-- EXERCISE REQUIREMENTS --
Return the full listing, keeping every line exactly as it is.
───
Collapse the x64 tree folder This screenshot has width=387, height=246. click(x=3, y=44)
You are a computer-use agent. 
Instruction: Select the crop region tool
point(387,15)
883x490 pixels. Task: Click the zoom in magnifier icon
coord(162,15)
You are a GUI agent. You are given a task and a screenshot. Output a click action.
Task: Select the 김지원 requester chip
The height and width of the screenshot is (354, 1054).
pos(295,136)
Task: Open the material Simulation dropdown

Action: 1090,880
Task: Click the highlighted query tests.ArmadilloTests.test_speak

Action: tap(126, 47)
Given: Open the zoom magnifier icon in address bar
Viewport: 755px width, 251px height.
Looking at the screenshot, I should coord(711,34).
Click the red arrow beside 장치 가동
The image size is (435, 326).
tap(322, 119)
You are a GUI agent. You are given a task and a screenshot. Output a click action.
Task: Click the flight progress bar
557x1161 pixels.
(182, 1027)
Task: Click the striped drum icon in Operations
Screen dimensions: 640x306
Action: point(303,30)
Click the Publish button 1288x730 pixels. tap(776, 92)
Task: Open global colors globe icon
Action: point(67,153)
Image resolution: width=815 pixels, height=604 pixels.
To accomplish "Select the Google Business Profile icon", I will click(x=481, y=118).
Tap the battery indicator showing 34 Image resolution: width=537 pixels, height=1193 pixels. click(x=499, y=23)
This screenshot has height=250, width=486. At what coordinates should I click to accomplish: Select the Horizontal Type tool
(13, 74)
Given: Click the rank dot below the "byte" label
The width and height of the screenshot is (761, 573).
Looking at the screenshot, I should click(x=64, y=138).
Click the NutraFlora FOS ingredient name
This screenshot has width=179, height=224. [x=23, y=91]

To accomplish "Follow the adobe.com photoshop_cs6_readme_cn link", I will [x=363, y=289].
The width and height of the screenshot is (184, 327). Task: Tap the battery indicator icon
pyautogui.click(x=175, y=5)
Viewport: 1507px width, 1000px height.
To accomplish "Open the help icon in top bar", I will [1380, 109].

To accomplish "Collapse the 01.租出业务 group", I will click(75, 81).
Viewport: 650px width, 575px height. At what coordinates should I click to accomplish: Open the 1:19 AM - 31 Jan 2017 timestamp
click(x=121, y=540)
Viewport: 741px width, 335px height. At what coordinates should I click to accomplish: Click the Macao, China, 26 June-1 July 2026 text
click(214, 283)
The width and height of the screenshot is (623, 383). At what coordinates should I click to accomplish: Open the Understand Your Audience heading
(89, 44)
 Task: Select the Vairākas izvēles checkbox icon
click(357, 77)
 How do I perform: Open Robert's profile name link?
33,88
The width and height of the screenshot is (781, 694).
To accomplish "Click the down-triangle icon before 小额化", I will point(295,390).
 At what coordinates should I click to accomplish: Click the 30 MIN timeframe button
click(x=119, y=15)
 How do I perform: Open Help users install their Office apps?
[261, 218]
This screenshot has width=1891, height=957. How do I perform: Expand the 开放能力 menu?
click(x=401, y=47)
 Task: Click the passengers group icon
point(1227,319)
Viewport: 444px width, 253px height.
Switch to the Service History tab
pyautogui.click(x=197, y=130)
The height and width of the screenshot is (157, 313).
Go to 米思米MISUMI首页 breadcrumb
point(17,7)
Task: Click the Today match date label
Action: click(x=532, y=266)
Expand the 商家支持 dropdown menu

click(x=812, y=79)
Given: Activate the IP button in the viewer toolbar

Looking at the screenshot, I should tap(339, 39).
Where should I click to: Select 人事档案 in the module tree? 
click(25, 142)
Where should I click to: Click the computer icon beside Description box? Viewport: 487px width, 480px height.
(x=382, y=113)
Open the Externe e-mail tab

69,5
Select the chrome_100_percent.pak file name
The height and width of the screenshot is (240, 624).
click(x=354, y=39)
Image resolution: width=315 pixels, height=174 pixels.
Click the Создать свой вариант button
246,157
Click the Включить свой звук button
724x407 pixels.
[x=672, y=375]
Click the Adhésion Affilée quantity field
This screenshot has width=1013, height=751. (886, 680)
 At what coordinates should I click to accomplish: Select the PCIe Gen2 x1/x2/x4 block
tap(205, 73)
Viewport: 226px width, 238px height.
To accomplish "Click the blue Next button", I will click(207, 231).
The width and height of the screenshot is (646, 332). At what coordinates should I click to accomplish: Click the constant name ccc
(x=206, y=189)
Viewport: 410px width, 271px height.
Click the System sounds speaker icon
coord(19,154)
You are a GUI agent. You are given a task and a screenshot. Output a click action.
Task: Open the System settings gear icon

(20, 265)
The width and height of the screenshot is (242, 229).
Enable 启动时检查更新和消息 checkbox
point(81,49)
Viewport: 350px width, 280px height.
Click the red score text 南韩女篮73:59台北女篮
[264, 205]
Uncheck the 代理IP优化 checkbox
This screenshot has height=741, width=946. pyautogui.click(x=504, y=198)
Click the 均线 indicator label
───
-- SOLVED EXERCISE --
Collapse the x64 tree folder This screenshot has width=387, height=246. click(x=3, y=44)
You are a computer-use agent. 
Instruction: Select the crop region tool
point(387,15)
883x490 pixels. Task: Click the zoom in magnifier icon
coord(162,15)
You are a GUI agent. You are given a task and a screenshot. Output a click action.
Task: Select the 김지원 requester chip
The height and width of the screenshot is (354, 1054).
pos(295,136)
Task: Open the material Simulation dropdown

Action: 1090,880
Task: Click the highlighted query tests.ArmadilloTests.test_speak

Action: tap(126, 47)
Given: Open the zoom magnifier icon in address bar
Viewport: 755px width, 251px height.
Looking at the screenshot, I should coord(711,34).
Click the red arrow beside 장치 가동
The image size is (435, 326).
tap(322, 119)
You are a GUI agent. You are given a task and a screenshot. Output a click action.
Task: Click the flight progress bar
557x1161 pixels.
(182, 1027)
Task: Click the striped drum icon in Operations
Screen dimensions: 640x306
Action: point(303,30)
Click the Publish button 1288x730 pixels. tap(776, 92)
Task: Open global colors globe icon
Action: point(67,153)
Image resolution: width=815 pixels, height=604 pixels.
To accomplish "Select the Google Business Profile icon", I will click(x=481, y=118).
Tap the battery indicator showing 34 Image resolution: width=537 pixels, height=1193 pixels. click(x=499, y=23)
This screenshot has height=250, width=486. At what coordinates should I click to accomplish: Select the Horizontal Type tool
(13, 74)
Given: Click the rank dot below the "byte" label
The width and height of the screenshot is (761, 573).
Looking at the screenshot, I should click(x=64, y=138).
Click the NutraFlora FOS ingredient name
This screenshot has width=179, height=224. [x=23, y=91]

To accomplish "Follow the adobe.com photoshop_cs6_readme_cn link", I will [x=363, y=289].
The width and height of the screenshot is (184, 327). Task: Tap the battery indicator icon
pyautogui.click(x=175, y=5)
Viewport: 1507px width, 1000px height.
To accomplish "Open the help icon in top bar", I will [1380, 109].

To accomplish "Collapse the 01.租出业务 group", I will click(75, 81).
Viewport: 650px width, 575px height. At what coordinates should I click to accomplish: Open the 1:19 AM - 31 Jan 2017 timestamp
click(x=121, y=540)
Viewport: 741px width, 335px height. At what coordinates should I click to accomplish: Click the Macao, China, 26 June-1 July 2026 text
click(214, 283)
The width and height of the screenshot is (623, 383). At what coordinates should I click to accomplish: Open the Understand Your Audience heading
(89, 44)
 Task: Select the Vairākas izvēles checkbox icon
click(357, 77)
 How do I perform: Open Robert's profile name link?
33,88
The width and height of the screenshot is (781, 694).
To accomplish "Click the down-triangle icon before 小额化", I will point(295,390).
 At what coordinates should I click to accomplish: Click the 30 MIN timeframe button
click(x=119, y=15)
 How do I perform: Open Help users install their Office apps?
[261, 218]
This screenshot has width=1891, height=957. How do I perform: Expand the 开放能力 menu?
click(x=401, y=47)
 Task: Click the passengers group icon
point(1227,319)
Viewport: 444px width, 253px height.
Switch to the Service History tab
pyautogui.click(x=197, y=130)
The height and width of the screenshot is (157, 313).
Go to 米思米MISUMI首页 breadcrumb
point(17,7)
Task: Click the Today match date label
Action: click(x=532, y=266)
Expand the 商家支持 dropdown menu

click(x=812, y=79)
Given: Activate the IP button in the viewer toolbar

Looking at the screenshot, I should tap(339, 39).
Where should I click to: Select 人事档案 in the module tree? 
click(25, 142)
Where should I click to: Click the computer icon beside Description box? Viewport: 487px width, 480px height.
(x=382, y=113)
Open the Externe e-mail tab

69,5
Select the chrome_100_percent.pak file name
The height and width of the screenshot is (240, 624).
click(x=354, y=39)
Image resolution: width=315 pixels, height=174 pixels.
Click the Создать свой вариант button
246,157
Click the Включить свой звук button
724x407 pixels.
[x=672, y=375]
Click the Adhésion Affilée quantity field
This screenshot has width=1013, height=751. (886, 680)
 At what coordinates should I click to accomplish: Select the PCIe Gen2 x1/x2/x4 block
tap(205, 73)
Viewport: 226px width, 238px height.
To accomplish "Click the blue Next button", I will click(207, 231).
The width and height of the screenshot is (646, 332). At what coordinates should I click to accomplish: Click the constant name ccc
(x=206, y=189)
Viewport: 410px width, 271px height.
Click the System sounds speaker icon
coord(19,154)
You are a GUI agent. You are given a task and a screenshot. Output a click action.
Task: Open the System settings gear icon

(20, 265)
The width and height of the screenshot is (242, 229).
Enable 启动时检查更新和消息 checkbox
point(81,49)
Viewport: 350px width, 280px height.
Click the red score text 南韩女篮73:59台北女篮
[264, 205]
Uncheck the 代理IP优化 checkbox
This screenshot has height=741, width=946. pyautogui.click(x=504, y=198)
Click the 均线 indicator label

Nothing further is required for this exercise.